[Aim of the exercise] Write the records out exactly as shown. No pictures.

Records for processing START

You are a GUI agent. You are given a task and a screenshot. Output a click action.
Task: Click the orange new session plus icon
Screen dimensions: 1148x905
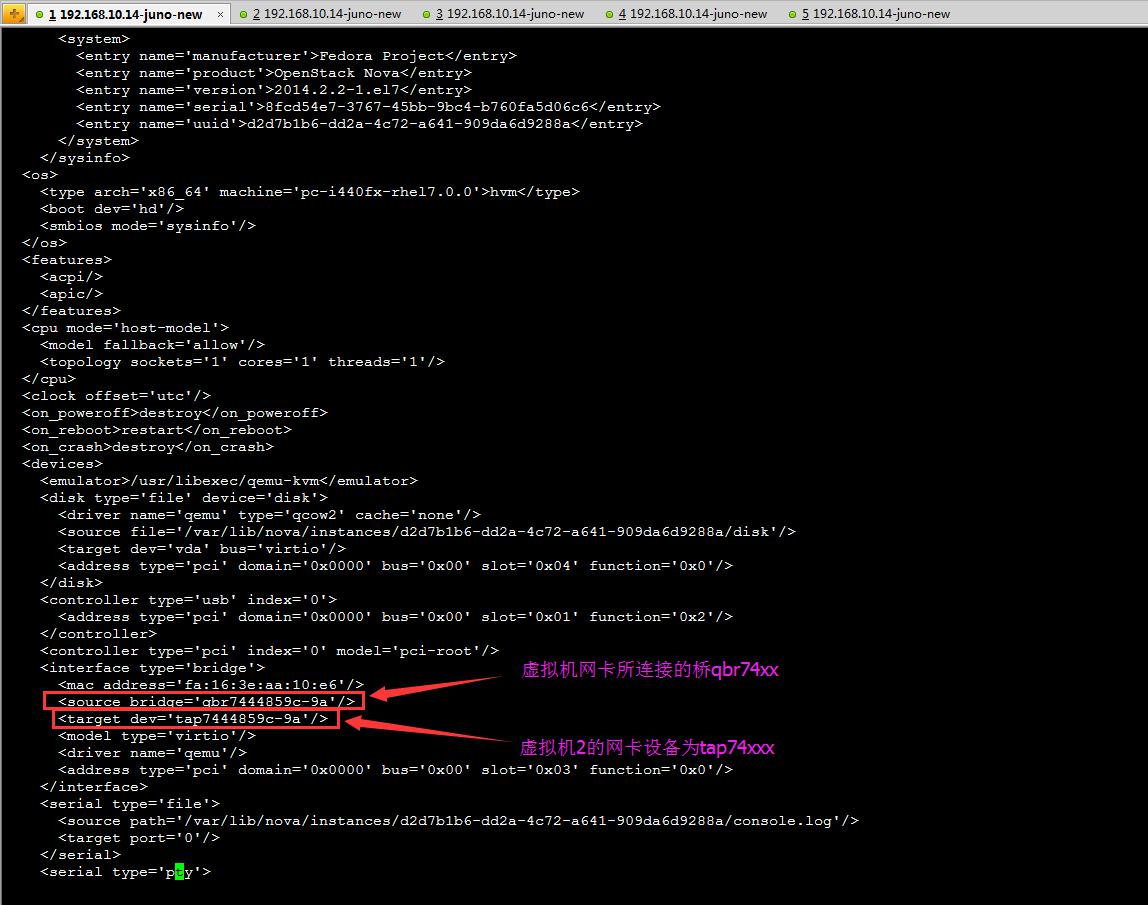coord(15,13)
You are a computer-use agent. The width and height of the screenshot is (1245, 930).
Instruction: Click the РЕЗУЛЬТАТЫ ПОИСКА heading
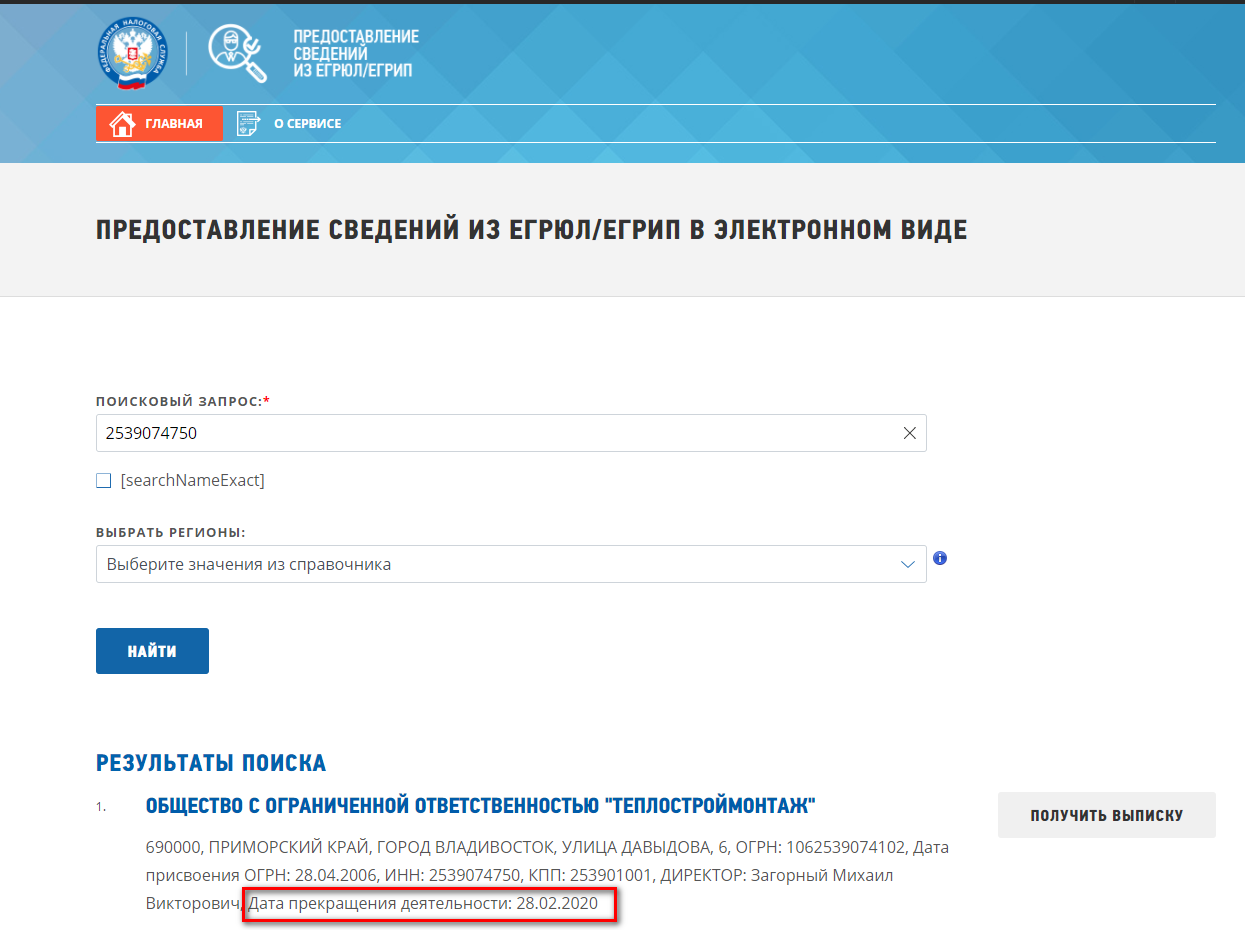click(211, 764)
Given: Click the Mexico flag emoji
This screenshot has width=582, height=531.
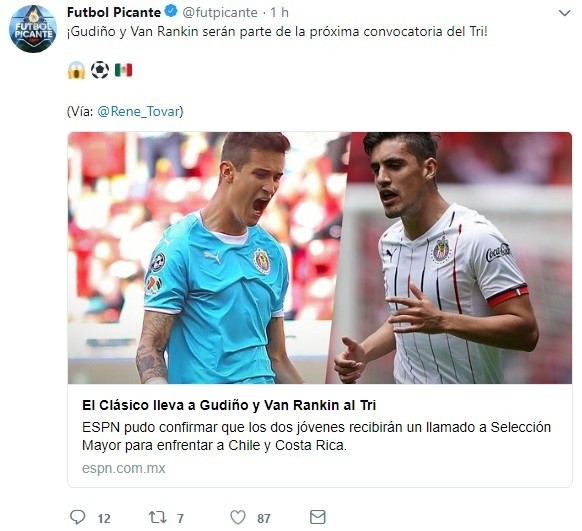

Records for processing END

[Task solution]
You are a GUI agent. You are given a task and a screenshot. Output a click action.
Task: Click the orange new session plus icon
Screen dimensions: 1148x905
coord(15,13)
You are a computer-use agent. The width and height of the screenshot is (1245, 930).
Instruction: Click the РЕЗУЛЬТАТЫ ПОИСКА heading
click(211, 764)
Given: Click the Mexico flag emoji
This screenshot has width=582, height=531.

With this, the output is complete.